Further, cloud-based open banking platforms facilitate easier collaborations between banks and TPPs. They provide a centralized platform for data sharing and application development, streamlining the overall process. In May 2024, Mambu, a leading cloud-native core banking platform provider, announced a partnership with Yapily, an open banking platform. This collaboration aims to simplify open banking integration for Mambu's banking customers, leveraging the scalability and ease-of-use of cloud solutions. The cloud infrastructure adapts to changing data volumes and user needs. It enables rapid development & deployment of open banking solutions.
In 2023, North America had a significant share in the open banking market accounting for over 31% share. The U.S. and Canada are home to numerous fintech companies which are driving the adoption of open banking. Innovations in mobile banking apps, digital wallets, and financial management tools are prevalent in this region. In addition, regulatory bodies in the region are beginning to embrace open banking. The Consumer Financial Protection Bureau (CFPB) website offers resources and consumer insights related to open banking in the U.S., focusing on consumer protection in financial services. Financial institutions are increasingly collaborating with fintech companies to offer enhanced services. In March 2024, Finicity, a Mastercard company, announced collaborations with several North American banks to develop new open banking solutions. The collaboration aims to create secure and user-friendly financial services that leverage open banking data. It focuses on developing tools for better financial management and decision-making.
In European countries such as the UK, Germany, France, and Spain, the open banking market is driven by strong regulatory frameworks such as the PSD2, widespread fintech adoption, and consumer demand for innovative financial services.

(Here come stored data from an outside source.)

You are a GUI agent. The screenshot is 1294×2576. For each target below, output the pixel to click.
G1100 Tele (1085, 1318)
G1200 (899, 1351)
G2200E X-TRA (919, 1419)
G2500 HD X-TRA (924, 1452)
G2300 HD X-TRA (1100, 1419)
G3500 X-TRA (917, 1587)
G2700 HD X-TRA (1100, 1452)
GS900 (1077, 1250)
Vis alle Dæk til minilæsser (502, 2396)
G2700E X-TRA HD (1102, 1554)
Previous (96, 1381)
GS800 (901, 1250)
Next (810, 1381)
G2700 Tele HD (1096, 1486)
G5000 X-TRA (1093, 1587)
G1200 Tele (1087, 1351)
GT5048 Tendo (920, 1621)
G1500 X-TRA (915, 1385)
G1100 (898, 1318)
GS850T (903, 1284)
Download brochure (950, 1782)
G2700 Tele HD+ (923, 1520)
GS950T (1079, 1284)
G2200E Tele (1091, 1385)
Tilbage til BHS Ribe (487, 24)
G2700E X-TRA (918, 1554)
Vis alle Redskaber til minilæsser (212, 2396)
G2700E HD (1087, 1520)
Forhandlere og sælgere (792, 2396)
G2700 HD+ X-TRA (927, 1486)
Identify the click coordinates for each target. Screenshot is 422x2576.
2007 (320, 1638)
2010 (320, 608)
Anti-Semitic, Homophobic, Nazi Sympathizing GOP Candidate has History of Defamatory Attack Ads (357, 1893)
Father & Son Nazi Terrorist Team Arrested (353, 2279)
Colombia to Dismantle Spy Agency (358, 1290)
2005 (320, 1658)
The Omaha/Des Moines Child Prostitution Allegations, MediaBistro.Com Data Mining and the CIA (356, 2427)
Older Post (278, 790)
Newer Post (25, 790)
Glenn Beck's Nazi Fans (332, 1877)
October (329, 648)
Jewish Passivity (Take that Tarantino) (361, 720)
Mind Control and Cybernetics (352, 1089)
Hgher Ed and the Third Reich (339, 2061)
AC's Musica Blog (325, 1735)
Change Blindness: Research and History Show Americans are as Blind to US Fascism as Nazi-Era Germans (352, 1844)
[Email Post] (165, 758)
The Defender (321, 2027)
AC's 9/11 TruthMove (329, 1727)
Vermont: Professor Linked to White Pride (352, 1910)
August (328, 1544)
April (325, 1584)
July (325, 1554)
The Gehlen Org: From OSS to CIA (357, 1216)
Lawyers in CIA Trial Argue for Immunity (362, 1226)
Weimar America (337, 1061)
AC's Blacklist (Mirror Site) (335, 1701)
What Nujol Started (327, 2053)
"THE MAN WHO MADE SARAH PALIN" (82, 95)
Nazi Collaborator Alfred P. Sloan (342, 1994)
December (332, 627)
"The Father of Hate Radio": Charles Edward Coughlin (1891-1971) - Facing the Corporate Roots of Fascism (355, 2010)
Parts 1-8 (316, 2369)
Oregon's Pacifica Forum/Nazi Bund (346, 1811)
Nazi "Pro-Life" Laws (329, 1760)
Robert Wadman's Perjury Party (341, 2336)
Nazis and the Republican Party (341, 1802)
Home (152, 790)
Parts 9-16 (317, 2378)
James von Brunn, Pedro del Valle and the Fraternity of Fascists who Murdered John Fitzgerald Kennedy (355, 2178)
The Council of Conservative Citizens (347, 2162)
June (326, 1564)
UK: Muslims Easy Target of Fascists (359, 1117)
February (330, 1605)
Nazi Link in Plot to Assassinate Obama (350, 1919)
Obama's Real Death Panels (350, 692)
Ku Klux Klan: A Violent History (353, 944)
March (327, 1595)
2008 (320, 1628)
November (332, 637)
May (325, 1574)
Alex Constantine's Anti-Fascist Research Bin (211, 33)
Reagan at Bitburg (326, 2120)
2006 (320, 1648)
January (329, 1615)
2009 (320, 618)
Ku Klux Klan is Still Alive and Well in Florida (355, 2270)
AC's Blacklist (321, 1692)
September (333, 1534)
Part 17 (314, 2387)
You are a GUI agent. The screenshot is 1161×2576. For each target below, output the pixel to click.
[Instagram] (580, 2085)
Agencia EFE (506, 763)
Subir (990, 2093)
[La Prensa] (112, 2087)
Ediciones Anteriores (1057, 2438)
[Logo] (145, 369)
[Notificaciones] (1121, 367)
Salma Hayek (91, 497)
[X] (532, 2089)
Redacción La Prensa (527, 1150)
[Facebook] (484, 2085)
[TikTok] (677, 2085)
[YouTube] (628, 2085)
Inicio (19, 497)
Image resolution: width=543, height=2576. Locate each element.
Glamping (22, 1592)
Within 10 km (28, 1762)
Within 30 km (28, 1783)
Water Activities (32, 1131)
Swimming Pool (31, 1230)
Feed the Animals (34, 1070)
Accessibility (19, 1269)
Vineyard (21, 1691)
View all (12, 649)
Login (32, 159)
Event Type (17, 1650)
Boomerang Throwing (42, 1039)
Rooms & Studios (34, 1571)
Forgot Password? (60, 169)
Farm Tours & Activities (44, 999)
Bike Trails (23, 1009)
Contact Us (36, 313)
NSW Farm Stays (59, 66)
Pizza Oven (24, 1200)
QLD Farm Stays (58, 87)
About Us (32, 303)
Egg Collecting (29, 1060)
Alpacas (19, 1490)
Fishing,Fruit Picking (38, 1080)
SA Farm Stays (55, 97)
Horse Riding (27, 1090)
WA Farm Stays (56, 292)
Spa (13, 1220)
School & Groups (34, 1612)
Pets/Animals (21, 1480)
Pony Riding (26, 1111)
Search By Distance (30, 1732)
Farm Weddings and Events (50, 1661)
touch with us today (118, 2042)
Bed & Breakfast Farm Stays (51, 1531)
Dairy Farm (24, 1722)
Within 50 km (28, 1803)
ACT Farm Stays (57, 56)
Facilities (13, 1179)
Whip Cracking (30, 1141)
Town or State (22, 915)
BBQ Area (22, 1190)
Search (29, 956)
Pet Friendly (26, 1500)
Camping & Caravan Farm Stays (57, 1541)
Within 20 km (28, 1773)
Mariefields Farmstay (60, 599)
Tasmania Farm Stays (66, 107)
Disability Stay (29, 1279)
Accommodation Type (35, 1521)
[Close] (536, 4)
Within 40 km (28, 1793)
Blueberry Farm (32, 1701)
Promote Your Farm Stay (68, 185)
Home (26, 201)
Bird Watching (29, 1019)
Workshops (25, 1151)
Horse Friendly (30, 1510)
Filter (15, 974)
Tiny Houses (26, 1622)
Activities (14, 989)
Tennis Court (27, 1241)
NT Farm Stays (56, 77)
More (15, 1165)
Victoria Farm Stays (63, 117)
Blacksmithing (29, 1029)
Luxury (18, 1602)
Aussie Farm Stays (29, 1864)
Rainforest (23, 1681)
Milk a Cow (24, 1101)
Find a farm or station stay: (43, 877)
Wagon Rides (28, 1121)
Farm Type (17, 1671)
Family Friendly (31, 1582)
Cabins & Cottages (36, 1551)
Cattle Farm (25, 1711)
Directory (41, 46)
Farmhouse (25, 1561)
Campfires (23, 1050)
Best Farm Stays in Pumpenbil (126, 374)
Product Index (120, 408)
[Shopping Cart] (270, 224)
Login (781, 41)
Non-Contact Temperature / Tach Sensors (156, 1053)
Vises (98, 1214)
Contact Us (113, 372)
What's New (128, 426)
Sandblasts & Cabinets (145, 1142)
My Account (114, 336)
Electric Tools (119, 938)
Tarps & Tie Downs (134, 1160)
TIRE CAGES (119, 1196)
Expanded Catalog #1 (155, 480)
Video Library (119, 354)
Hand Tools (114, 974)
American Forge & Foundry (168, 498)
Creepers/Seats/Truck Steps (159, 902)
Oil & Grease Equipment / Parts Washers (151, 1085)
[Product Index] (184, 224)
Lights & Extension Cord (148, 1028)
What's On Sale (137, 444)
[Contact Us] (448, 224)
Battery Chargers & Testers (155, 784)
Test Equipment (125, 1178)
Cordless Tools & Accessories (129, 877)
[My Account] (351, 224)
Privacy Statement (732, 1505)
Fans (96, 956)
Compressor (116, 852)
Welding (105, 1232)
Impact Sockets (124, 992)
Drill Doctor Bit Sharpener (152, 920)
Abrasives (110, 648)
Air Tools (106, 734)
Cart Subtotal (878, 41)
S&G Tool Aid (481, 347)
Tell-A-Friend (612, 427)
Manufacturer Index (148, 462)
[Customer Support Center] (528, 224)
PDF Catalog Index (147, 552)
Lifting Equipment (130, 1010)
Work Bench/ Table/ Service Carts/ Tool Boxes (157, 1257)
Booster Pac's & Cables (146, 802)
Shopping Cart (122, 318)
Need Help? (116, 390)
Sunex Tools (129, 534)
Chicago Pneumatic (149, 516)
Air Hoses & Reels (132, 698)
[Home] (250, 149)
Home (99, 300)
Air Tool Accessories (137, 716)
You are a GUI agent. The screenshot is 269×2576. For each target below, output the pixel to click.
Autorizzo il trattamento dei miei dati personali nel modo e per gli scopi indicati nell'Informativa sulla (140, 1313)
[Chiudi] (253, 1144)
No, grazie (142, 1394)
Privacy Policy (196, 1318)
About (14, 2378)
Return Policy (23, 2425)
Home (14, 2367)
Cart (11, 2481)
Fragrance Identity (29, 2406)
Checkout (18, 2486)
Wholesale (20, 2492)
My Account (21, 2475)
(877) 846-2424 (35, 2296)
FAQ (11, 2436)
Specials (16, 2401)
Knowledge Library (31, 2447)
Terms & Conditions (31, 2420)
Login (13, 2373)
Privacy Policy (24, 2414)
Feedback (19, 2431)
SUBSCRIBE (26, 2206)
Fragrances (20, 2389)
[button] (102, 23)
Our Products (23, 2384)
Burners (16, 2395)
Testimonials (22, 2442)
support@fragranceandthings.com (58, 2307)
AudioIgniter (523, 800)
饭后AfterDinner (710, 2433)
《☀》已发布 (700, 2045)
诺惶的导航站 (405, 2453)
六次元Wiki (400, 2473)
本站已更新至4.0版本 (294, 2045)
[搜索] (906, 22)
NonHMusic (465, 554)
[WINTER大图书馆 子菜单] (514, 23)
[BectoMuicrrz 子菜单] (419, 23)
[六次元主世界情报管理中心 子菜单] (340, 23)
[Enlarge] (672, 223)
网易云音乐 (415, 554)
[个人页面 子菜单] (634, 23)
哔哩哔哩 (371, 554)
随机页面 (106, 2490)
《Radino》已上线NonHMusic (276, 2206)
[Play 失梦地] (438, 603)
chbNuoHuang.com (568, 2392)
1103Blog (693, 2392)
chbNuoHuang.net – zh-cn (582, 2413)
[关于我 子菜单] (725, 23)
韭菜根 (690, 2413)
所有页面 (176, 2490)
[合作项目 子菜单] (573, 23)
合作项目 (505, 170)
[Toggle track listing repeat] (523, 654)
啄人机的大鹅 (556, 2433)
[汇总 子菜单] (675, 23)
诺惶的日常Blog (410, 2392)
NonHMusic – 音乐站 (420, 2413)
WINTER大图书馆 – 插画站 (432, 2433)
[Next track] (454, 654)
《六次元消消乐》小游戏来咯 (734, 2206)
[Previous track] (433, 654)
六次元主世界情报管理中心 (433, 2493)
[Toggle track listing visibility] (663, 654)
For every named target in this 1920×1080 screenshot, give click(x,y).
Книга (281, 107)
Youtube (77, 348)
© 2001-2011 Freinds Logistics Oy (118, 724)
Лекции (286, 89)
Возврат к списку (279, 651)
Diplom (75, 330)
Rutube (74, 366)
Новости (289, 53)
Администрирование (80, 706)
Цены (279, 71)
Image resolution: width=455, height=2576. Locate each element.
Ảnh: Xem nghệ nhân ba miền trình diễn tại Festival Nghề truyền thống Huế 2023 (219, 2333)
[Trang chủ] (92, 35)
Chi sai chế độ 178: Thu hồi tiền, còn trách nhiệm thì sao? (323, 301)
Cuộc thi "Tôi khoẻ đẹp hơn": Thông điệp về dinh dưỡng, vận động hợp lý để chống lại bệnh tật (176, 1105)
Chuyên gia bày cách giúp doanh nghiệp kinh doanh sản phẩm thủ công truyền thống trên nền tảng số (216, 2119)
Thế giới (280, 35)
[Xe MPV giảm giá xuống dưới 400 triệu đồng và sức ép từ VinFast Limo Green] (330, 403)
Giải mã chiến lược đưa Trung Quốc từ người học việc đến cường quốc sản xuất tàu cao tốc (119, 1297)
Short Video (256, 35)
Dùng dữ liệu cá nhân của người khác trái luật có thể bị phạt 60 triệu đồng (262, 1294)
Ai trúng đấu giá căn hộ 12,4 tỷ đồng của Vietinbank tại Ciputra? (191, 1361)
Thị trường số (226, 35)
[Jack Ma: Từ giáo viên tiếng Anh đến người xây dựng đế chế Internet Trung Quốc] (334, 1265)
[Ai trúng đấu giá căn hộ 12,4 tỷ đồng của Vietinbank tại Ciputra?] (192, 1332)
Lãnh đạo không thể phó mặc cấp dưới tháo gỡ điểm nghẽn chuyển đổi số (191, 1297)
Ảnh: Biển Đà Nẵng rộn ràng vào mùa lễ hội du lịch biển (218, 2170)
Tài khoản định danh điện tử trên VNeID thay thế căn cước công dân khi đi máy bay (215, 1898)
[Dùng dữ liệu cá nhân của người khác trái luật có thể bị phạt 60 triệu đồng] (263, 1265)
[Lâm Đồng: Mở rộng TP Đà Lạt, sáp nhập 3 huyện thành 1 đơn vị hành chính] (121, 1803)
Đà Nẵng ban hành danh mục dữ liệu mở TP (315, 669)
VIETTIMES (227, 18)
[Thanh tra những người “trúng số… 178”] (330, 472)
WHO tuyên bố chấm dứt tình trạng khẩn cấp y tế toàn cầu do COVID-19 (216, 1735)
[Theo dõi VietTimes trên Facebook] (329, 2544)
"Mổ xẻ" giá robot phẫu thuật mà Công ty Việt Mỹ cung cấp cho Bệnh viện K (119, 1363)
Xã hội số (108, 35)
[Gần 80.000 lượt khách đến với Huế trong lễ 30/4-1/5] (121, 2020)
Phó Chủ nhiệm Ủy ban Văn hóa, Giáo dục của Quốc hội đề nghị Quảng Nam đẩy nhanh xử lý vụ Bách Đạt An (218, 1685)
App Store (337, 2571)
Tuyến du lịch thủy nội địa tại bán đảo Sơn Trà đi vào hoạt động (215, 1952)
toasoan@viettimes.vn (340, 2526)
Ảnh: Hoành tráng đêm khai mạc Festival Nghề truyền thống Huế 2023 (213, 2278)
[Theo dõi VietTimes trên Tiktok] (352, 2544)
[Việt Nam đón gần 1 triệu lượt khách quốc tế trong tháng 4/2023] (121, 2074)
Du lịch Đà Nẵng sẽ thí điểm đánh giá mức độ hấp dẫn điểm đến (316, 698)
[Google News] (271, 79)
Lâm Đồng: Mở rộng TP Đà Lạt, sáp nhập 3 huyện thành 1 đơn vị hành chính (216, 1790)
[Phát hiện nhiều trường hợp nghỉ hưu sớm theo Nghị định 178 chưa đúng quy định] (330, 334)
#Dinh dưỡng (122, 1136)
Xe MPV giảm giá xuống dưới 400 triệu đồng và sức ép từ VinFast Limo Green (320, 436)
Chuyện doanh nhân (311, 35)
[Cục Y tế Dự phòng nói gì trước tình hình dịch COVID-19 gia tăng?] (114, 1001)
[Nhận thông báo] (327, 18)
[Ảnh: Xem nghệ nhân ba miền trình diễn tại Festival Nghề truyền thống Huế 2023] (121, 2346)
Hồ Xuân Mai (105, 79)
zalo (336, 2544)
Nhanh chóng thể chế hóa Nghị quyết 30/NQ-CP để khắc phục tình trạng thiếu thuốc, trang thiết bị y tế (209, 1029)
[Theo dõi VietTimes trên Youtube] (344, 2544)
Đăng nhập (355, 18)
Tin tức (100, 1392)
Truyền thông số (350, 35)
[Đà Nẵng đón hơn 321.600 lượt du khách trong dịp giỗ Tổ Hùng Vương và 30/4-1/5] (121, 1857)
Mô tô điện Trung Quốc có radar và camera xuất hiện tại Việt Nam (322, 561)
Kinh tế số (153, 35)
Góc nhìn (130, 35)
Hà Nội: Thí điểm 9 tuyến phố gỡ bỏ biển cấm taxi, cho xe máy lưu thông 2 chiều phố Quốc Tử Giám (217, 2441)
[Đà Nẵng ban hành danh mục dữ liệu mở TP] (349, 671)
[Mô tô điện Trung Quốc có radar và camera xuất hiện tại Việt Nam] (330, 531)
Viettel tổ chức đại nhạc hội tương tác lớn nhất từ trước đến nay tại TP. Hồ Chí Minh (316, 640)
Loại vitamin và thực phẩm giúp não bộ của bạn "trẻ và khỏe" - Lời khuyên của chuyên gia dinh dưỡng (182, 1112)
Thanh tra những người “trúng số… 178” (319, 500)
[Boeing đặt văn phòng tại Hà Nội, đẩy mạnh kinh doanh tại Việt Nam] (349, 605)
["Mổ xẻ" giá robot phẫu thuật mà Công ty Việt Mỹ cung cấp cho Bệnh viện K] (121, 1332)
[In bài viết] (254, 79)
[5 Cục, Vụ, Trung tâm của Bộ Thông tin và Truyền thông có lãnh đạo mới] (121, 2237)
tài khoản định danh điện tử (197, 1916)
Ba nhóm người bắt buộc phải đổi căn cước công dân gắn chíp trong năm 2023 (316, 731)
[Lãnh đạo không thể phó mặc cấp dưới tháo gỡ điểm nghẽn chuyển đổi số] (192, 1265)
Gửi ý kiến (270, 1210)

The PSD2 has been instrumental in promoting open banking in Europe. It requires banks to open their payment services and customer data to third-party providers, fostering a competitive & innovative financial ecosystem. In June 2023, the European Commission proposed a comprehensive Open Finance Regulation, which aims to extend open banking principles to other financial sectors such as insurance, pensions, and investments. This regulation is designed to promote data sharing across financial services, enhance competition, and improve consumer access to financial products.
In APAC countries, including India, Japan, China, Indonesia, and Australia, open banking growth is driven by a combination of regulatory initiatives, technological advancements, and increasing consumer adoption of digital financial services. Consumers in APAC are keen on using innovative financial products that offer convenience and personalization. Advanced API integrations and the proliferation of fintech startups have also been pivotal in driving the market growth. In September 2023, the Indian government announced plans to expand the scope of UPI to include more financial services. It enables seamless real-time payments and financial data sharing, boosting the open banking ecosystem in the country.